DATA EXTRACT =>

===

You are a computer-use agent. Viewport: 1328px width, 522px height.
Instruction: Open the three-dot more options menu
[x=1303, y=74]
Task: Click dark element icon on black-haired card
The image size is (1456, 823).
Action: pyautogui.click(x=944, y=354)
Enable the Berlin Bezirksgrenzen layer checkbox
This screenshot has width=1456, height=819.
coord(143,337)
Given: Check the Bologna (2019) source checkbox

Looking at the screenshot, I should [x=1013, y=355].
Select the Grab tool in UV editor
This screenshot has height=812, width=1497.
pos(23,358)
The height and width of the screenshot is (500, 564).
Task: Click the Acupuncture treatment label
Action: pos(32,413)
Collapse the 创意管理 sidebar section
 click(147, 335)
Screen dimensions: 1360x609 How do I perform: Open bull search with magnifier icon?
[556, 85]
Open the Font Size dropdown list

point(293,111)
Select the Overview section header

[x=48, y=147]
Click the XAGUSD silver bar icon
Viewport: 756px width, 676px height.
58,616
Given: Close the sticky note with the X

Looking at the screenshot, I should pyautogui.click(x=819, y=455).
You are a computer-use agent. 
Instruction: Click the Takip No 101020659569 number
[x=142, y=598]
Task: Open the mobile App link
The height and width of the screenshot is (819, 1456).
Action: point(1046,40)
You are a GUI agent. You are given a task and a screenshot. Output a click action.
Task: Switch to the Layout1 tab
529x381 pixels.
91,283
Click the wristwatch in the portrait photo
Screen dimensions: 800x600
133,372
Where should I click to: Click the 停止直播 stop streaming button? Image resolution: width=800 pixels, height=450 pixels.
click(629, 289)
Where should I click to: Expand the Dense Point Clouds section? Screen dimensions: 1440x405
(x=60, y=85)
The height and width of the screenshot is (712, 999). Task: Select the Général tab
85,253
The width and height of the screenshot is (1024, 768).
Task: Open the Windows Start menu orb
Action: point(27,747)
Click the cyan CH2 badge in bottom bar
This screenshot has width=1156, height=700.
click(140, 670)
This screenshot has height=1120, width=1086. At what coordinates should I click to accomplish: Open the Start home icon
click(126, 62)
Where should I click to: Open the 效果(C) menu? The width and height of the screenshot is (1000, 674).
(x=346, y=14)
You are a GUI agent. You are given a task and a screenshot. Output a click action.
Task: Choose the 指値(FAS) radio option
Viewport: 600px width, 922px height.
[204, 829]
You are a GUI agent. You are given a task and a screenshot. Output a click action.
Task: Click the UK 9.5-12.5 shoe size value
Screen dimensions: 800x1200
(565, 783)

===

REQUIREMENT =>
Copy all of the data above word for word.

CORRECT OUTPUT =>
You are a computer-use agent. Viewport: 1328px width, 522px height.
Instruction: Open the three-dot more options menu
[x=1303, y=74]
Task: Click dark element icon on black-haired card
The image size is (1456, 823).
Action: pyautogui.click(x=944, y=354)
Enable the Berlin Bezirksgrenzen layer checkbox
This screenshot has width=1456, height=819.
coord(143,337)
Given: Check the Bologna (2019) source checkbox

Looking at the screenshot, I should [x=1013, y=355].
Select the Grab tool in UV editor
This screenshot has height=812, width=1497.
pos(23,358)
The height and width of the screenshot is (500, 564).
Task: Click the Acupuncture treatment label
Action: pos(32,413)
Collapse the 创意管理 sidebar section
 click(147, 335)
Screen dimensions: 1360x609 How do I perform: Open bull search with magnifier icon?
[556, 85]
Open the Font Size dropdown list

point(293,111)
Select the Overview section header

[x=48, y=147]
Click the XAGUSD silver bar icon
Viewport: 756px width, 676px height.
58,616
Given: Close the sticky note with the X

Looking at the screenshot, I should pyautogui.click(x=819, y=455).
You are a computer-use agent. 
Instruction: Click the Takip No 101020659569 number
[x=142, y=598]
Task: Open the mobile App link
The height and width of the screenshot is (819, 1456).
Action: point(1046,40)
You are a GUI agent. You are given a task and a screenshot. Output a click action.
Task: Switch to the Layout1 tab
529x381 pixels.
91,283
Click the wristwatch in the portrait photo
Screen dimensions: 800x600
133,372
Where should I click to: Click the 停止直播 stop streaming button? Image resolution: width=800 pixels, height=450 pixels.
click(629, 289)
Where should I click to: Expand the Dense Point Clouds section? Screen dimensions: 1440x405
(x=60, y=85)
The height and width of the screenshot is (712, 999). Task: Select the Général tab
85,253
The width and height of the screenshot is (1024, 768).
Task: Open the Windows Start menu orb
Action: point(27,747)
Click the cyan CH2 badge in bottom bar
This screenshot has width=1156, height=700.
click(140, 670)
This screenshot has height=1120, width=1086. At what coordinates should I click to accomplish: Open the Start home icon
click(126, 62)
Where should I click to: Open the 效果(C) menu? The width and height of the screenshot is (1000, 674).
(x=346, y=14)
You are a GUI agent. You are given a task and a screenshot. Output a click action.
Task: Choose the 指値(FAS) radio option
Viewport: 600px width, 922px height.
[204, 829]
You are a GUI agent. You are given a task and a screenshot. Output a click action.
Task: Click the UK 9.5-12.5 shoe size value
Screen dimensions: 800x1200
(565, 783)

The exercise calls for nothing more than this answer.